Lost Civilizations: The Indus Valley
A twisting maze of bricks, the Indus Valley civilization has been classified as one of the greatest man-made wonders of the ancient world. From 2600 BC, the Indus civilization, now part of modern day Afghanistan and Pakistan, covered a remarkable 1.25 million kilometers of land, made up of mud brick cities and sophisticated villages. They even had their own drainage system and a booming jewelry and craft trade that passed through the settlements.
The Indus Valley people were pioneers in engineering, creating complex weight systems that enabled greater trade options. At the center of the Indus Valley lay the impressive Mohenjo-daro; one of the world’s largest early urban settlements with what historians believe to be a population in excess of five million people.

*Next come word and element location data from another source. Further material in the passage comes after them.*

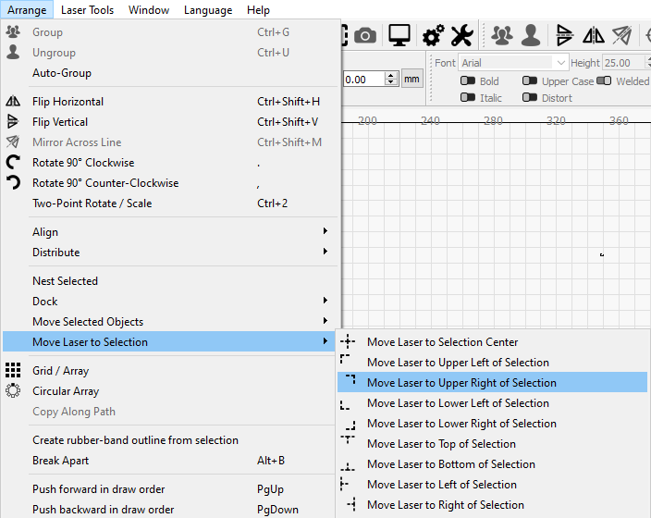Screen dimensions: 651x518
Task: Choose Grid / Array from the menu
Action: pos(61,371)
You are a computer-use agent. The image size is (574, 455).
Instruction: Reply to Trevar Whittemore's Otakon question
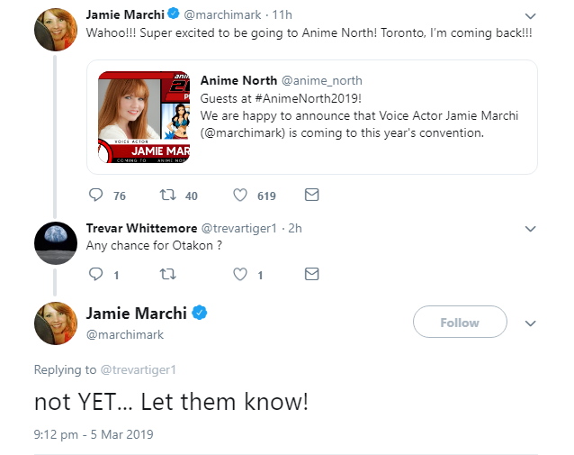click(96, 274)
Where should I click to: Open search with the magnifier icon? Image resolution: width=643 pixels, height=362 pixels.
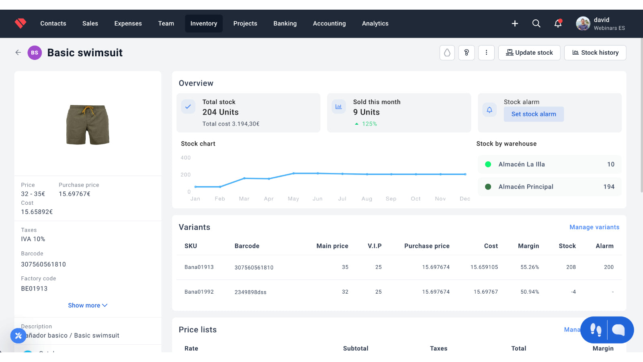click(536, 24)
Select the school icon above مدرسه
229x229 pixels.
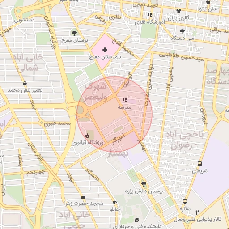pos(125,100)
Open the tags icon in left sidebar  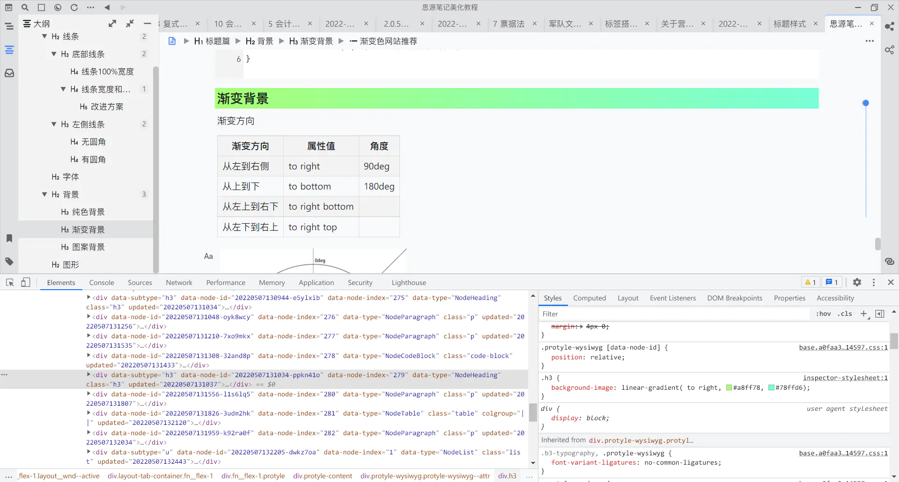9,262
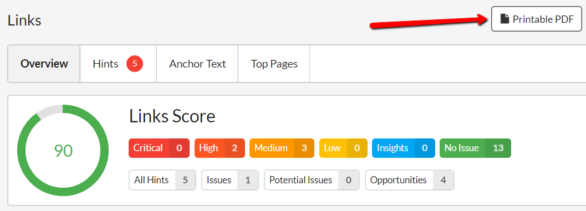The image size is (586, 211).
Task: Click the Links Score heading
Action: pyautogui.click(x=172, y=116)
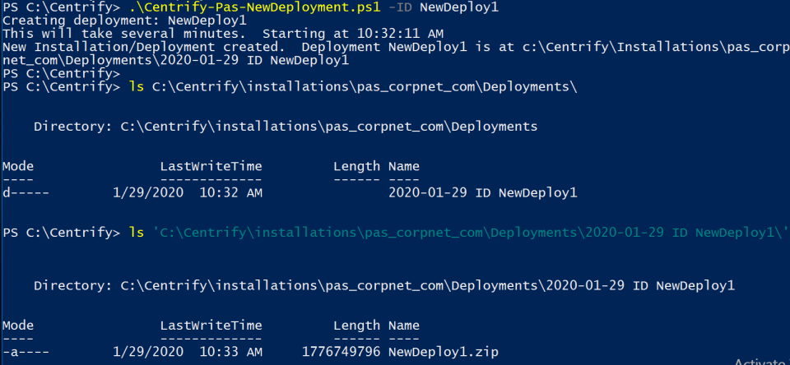Click the file length 1776749796
The width and height of the screenshot is (790, 365).
(x=341, y=352)
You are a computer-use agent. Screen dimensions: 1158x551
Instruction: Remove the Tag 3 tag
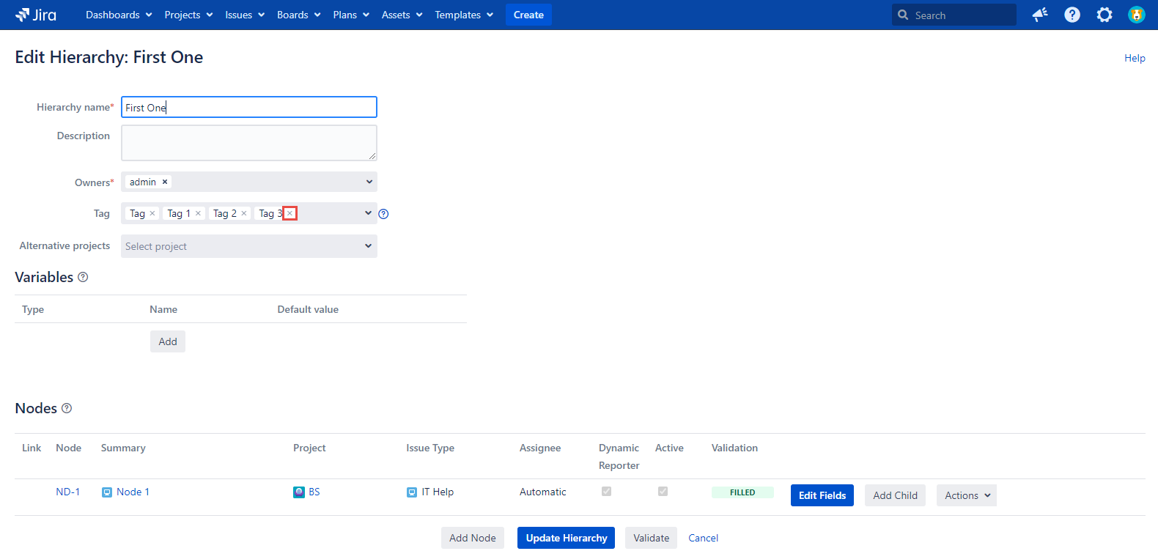[290, 213]
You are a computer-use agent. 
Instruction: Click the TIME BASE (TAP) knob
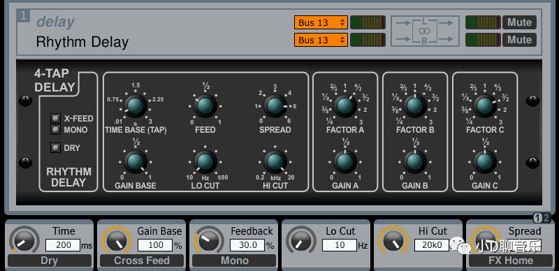click(136, 105)
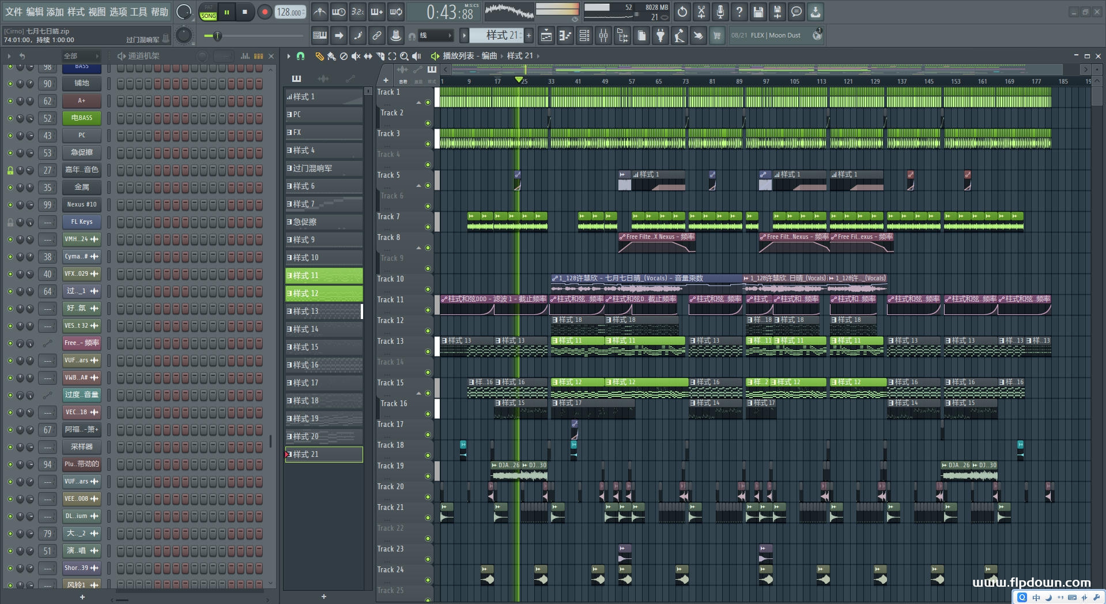
Task: Open the 线 snap setting dropdown
Action: (435, 36)
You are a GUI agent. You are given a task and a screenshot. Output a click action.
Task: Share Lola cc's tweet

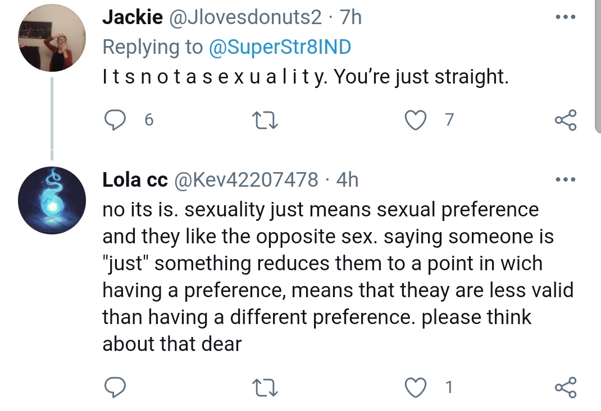566,387
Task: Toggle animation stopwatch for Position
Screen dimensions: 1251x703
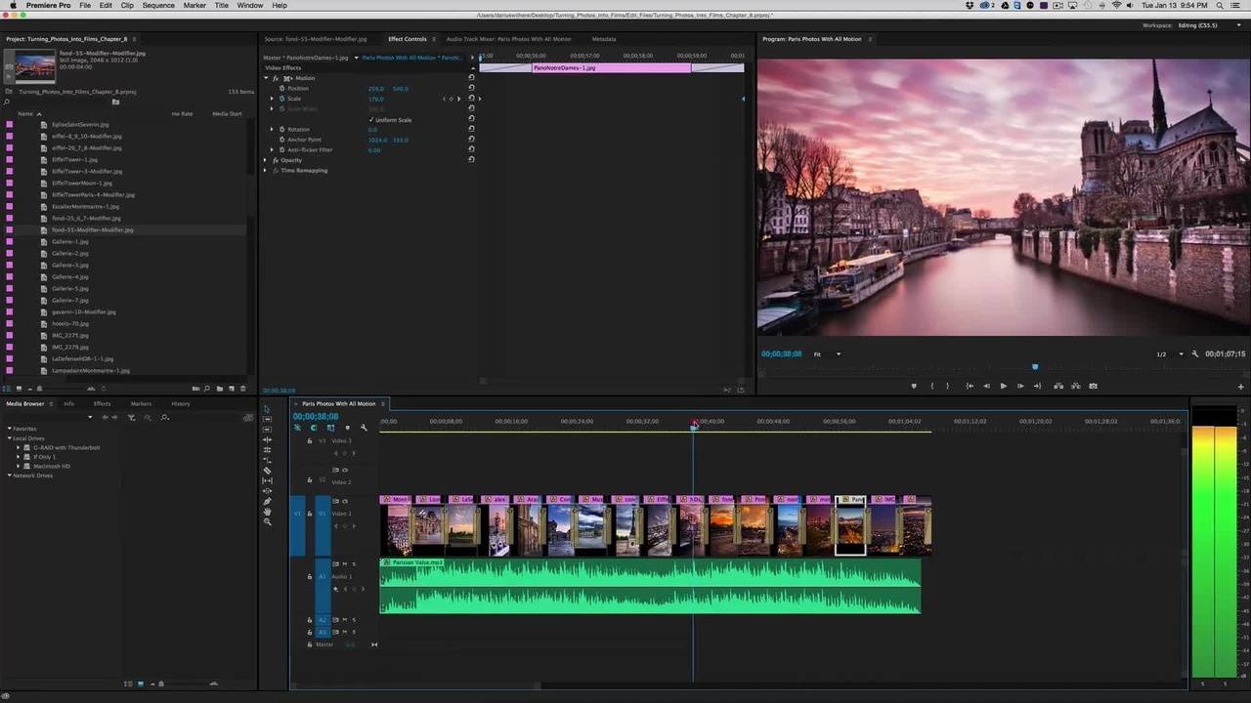Action: pos(280,89)
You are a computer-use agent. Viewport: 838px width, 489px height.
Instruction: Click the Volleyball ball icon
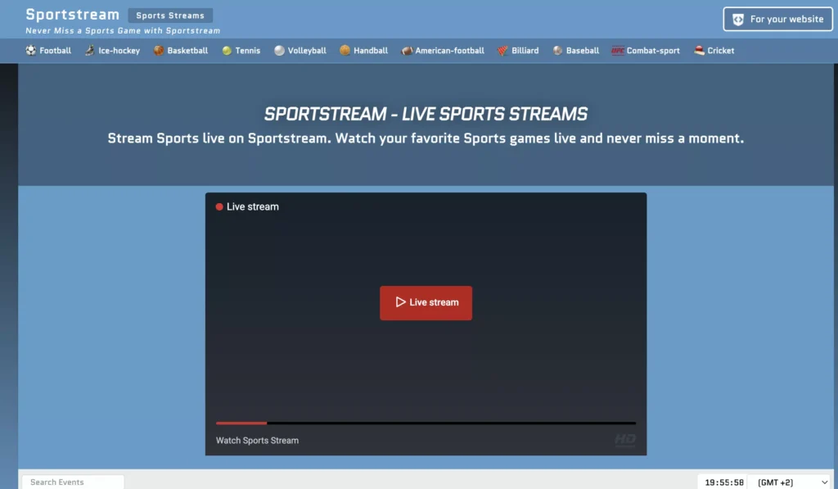pos(279,51)
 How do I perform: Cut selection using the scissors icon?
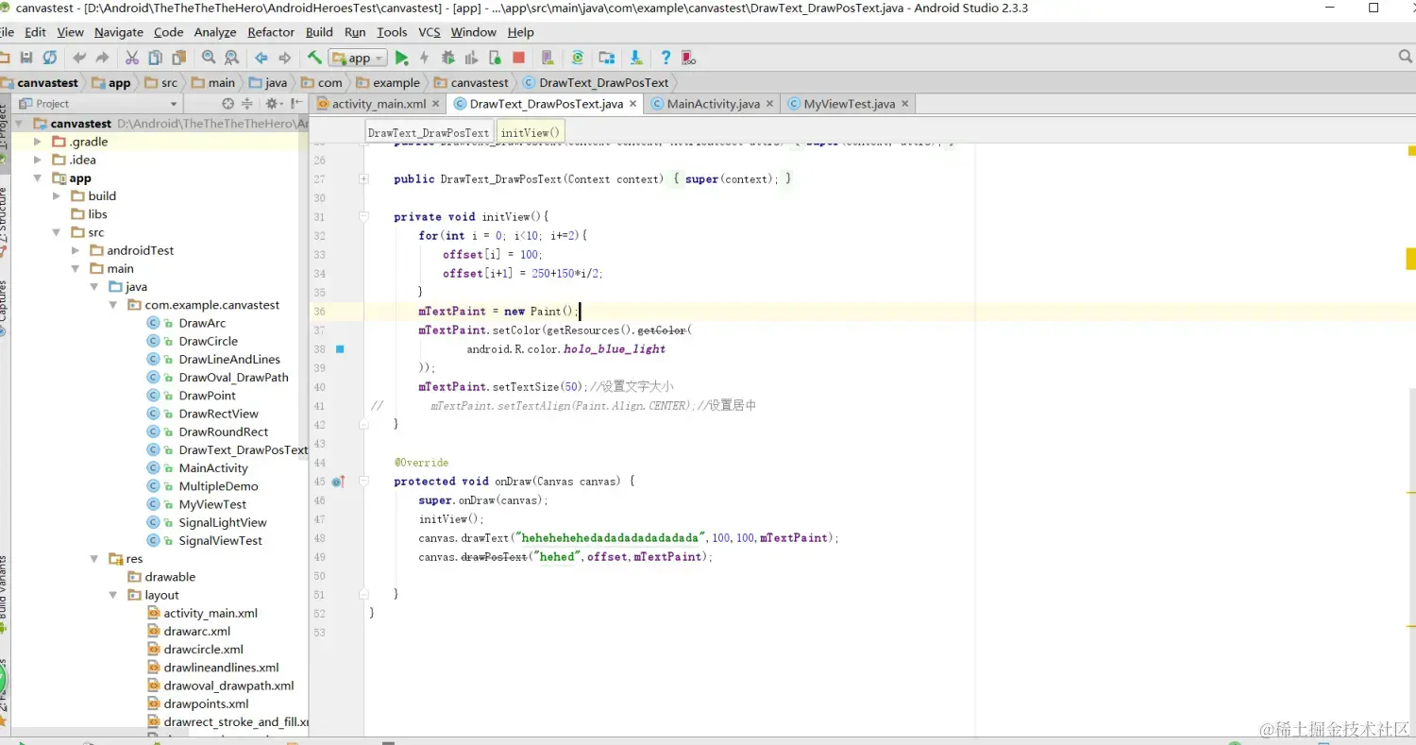click(131, 58)
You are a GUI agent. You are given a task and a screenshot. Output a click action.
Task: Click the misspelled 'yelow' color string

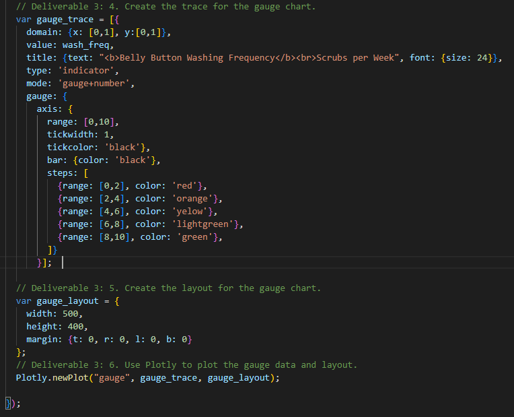[x=190, y=212]
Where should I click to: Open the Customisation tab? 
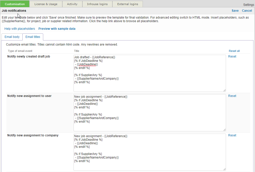click(15, 4)
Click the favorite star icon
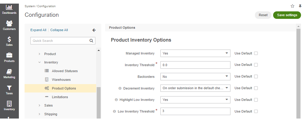 pos(292,6)
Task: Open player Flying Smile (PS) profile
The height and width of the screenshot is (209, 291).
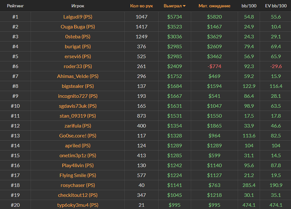Action: click(77, 175)
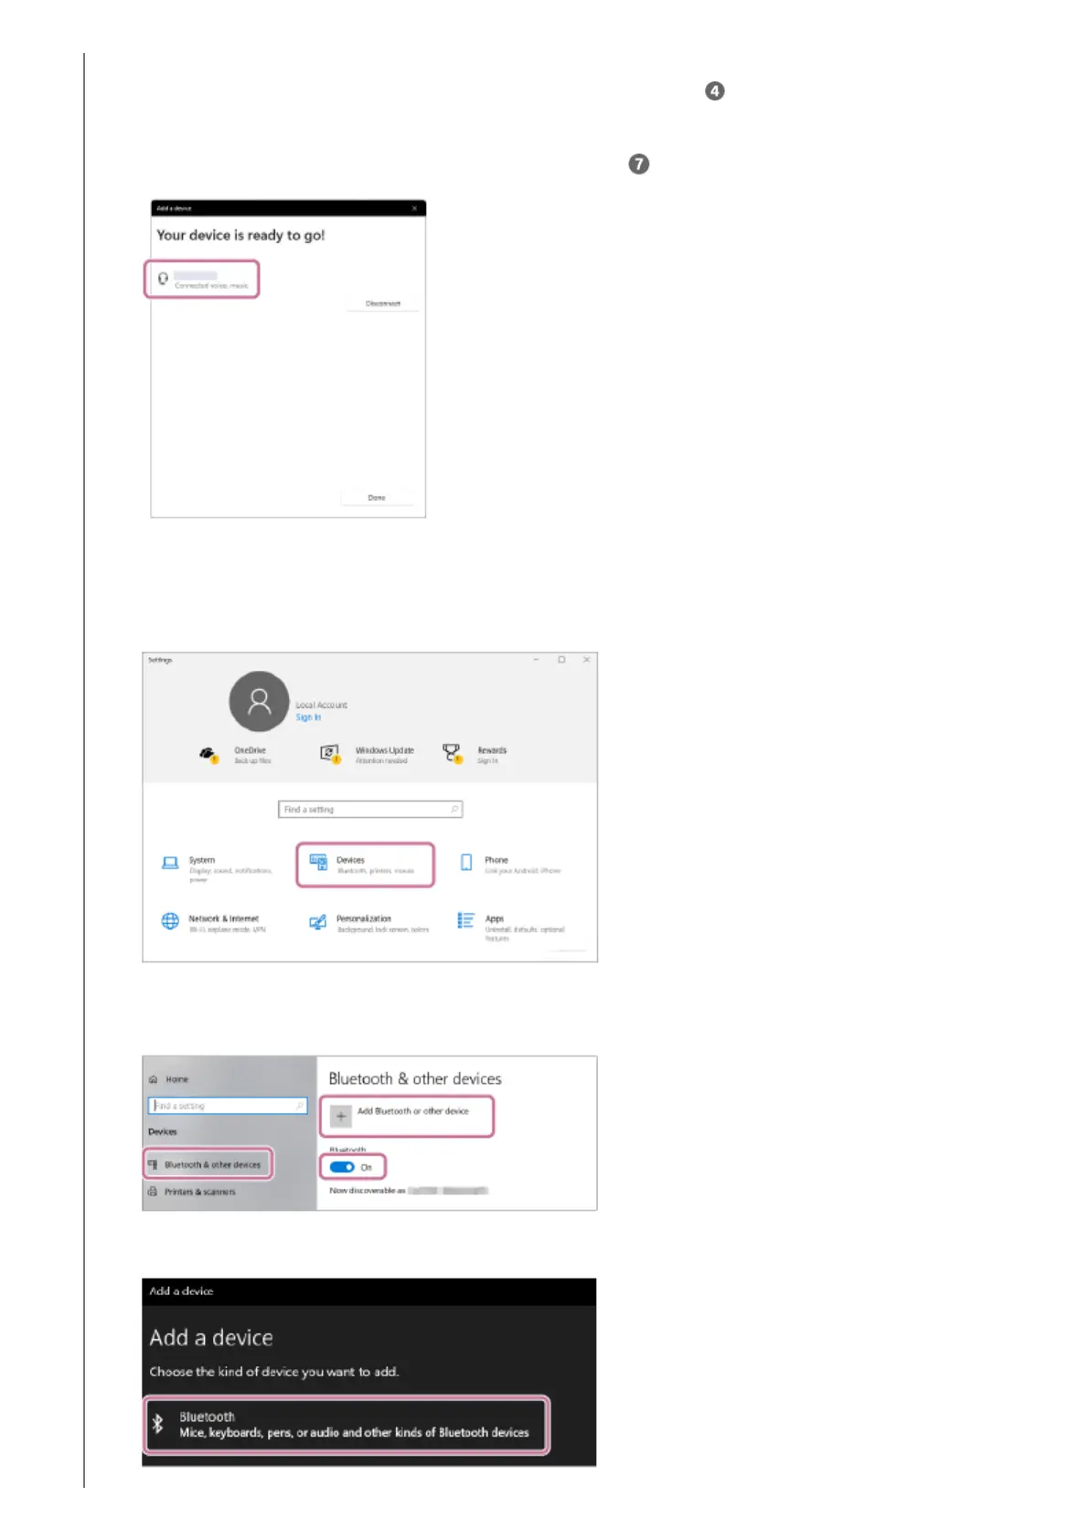Open the Apps settings icon
This screenshot has width=1088, height=1539.
tap(466, 920)
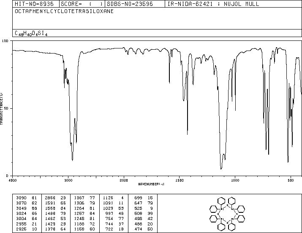This screenshot has width=302, height=233.
Task: Click the 50 transmittance axis label
Action: (x=6, y=108)
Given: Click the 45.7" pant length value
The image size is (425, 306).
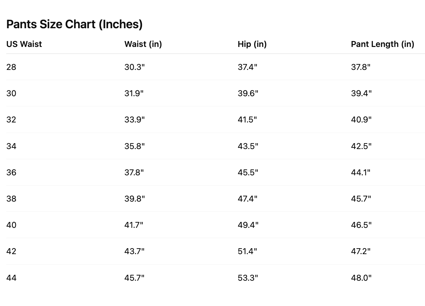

Using their own script to communicate and record their history, large amounts of writing have yet to be deciphered, and their secret methods of carving and metallurgy remain hidden. However, archeologists discovered a wealth of beautiful Indus Valley seals in the ruins that they believe were used to stamp clay onto trade packages, almost like an early form of postage. With some artifacts still buried beneath the bricks, the Indus Valley may hold even more treasures yet to be discovered.
Unfortunately, the Mohenjo-daro and other settlements were abandoned in the 19th century BCE, and it wasn’t until 1922 that the ruins were rediscovered by modern day archeologists, along with artifacts like these spearheads. Again, the reason why the Indus Valley people left is unclear, however one theory is that invasion from Indo-European tribes forced them out.